(Requirement) Scan the lines below for the word "chevron". Copy each line you find it in.

(The records)
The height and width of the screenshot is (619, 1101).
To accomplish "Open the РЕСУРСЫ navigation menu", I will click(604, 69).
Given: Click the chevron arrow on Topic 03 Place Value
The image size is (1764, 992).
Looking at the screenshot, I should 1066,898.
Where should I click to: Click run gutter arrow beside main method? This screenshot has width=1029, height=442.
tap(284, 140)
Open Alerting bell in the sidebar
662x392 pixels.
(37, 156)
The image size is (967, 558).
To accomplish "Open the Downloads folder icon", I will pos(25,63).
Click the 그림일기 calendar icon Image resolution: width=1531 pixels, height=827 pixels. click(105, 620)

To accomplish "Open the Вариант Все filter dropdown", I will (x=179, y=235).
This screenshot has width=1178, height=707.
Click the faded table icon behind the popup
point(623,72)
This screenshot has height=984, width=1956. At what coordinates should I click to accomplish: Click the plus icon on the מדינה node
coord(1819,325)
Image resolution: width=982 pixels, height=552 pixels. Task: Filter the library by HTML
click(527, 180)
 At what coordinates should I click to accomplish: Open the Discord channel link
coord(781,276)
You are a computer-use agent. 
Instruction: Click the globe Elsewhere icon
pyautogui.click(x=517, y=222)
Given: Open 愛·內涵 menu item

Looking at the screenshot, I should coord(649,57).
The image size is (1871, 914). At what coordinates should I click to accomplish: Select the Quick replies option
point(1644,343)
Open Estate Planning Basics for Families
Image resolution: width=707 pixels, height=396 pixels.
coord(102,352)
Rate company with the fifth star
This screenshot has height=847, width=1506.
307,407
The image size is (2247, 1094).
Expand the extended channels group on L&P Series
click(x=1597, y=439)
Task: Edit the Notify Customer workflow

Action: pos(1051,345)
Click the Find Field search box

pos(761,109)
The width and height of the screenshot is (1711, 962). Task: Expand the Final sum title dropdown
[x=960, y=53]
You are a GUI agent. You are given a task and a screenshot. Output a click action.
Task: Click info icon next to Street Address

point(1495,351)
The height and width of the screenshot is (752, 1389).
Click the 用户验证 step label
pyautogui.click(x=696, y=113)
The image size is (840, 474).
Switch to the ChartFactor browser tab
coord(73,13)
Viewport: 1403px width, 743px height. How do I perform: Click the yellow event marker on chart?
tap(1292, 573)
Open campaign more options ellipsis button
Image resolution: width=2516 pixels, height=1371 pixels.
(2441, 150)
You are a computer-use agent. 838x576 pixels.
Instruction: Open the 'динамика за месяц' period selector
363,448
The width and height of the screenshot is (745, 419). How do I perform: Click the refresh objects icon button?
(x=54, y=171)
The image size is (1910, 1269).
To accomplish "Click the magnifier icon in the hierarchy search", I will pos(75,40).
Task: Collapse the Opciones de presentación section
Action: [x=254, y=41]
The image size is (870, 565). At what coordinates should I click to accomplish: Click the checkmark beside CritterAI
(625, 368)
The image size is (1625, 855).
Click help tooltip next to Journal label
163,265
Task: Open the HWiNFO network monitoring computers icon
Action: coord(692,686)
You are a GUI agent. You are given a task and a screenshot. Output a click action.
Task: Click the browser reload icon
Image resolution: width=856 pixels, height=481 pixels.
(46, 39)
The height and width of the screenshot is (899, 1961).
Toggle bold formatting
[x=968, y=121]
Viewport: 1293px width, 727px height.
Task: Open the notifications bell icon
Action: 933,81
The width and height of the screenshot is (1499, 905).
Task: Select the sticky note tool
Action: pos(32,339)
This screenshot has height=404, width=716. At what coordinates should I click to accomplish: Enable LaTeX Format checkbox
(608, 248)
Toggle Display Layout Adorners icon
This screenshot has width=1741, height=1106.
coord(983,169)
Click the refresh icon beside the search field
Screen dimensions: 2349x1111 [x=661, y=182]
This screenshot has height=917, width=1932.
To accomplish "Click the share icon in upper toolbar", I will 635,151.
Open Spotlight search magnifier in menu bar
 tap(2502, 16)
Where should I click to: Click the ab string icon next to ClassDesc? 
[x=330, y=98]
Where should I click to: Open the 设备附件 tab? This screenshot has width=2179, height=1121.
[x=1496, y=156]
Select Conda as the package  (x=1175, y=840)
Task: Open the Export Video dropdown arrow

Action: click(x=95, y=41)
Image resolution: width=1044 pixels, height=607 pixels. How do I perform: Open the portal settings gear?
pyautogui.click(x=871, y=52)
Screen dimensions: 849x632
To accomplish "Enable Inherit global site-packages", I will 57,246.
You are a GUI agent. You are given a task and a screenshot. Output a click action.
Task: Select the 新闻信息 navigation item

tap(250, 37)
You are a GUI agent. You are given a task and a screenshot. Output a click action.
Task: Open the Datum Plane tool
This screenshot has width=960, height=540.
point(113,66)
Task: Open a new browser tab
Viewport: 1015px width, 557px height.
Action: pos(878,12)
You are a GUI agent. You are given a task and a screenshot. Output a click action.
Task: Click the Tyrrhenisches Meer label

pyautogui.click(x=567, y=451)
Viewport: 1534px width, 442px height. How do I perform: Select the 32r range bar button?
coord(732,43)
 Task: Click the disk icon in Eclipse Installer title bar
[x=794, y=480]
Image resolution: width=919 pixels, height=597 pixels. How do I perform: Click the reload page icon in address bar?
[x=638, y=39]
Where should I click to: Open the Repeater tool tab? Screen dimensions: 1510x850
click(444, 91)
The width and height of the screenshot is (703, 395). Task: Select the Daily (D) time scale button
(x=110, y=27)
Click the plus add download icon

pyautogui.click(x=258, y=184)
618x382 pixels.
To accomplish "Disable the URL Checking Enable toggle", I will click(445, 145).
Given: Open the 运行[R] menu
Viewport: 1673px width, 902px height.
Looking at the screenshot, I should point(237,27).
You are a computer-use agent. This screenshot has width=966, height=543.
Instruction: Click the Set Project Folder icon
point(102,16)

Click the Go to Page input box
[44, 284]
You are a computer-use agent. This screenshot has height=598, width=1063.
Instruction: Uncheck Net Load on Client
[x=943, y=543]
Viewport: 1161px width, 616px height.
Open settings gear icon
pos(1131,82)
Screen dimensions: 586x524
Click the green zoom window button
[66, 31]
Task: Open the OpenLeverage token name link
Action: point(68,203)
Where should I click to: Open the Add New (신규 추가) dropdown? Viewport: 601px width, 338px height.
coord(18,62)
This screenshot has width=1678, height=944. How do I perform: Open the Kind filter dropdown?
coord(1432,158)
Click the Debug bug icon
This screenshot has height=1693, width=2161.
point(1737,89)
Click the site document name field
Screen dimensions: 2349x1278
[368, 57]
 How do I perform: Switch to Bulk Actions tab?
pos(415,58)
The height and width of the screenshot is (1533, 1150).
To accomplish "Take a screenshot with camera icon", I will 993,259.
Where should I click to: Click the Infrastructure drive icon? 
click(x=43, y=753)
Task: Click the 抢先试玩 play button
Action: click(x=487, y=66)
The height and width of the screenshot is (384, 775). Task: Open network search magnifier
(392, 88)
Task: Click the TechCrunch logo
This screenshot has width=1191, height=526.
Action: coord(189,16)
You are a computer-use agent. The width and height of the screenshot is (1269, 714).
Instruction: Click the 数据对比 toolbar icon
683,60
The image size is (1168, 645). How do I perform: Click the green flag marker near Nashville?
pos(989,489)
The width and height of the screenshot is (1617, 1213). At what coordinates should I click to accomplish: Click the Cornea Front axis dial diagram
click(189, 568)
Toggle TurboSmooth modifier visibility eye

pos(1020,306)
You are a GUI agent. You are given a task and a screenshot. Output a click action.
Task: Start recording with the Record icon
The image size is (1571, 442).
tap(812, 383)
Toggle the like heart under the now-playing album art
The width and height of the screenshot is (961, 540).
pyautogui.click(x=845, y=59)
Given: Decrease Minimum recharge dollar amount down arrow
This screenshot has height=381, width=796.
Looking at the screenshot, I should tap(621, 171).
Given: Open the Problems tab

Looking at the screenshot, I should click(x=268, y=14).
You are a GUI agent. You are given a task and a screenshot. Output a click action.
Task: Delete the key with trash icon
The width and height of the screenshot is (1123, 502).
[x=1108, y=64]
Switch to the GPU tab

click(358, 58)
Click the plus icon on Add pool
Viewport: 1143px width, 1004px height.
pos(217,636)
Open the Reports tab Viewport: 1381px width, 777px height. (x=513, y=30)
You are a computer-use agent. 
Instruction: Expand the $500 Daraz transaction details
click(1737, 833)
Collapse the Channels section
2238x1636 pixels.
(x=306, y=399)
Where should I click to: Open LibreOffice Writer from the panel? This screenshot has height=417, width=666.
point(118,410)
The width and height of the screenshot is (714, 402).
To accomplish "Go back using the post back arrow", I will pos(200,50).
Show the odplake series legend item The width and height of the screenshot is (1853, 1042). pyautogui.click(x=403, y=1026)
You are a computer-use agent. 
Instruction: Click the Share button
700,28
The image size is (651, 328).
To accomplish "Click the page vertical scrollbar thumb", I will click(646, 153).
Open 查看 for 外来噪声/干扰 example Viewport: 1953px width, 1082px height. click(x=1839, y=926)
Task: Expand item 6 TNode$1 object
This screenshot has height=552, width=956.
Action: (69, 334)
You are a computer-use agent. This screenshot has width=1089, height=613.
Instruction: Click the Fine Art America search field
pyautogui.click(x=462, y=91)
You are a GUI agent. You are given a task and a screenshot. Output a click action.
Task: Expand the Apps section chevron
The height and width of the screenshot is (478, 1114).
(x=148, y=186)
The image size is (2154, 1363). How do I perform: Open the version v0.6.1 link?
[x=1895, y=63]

(Exercise solution)
Given: Click the chevron arrow on Topic 03 Place Value
Task: Expand the Apps section chevron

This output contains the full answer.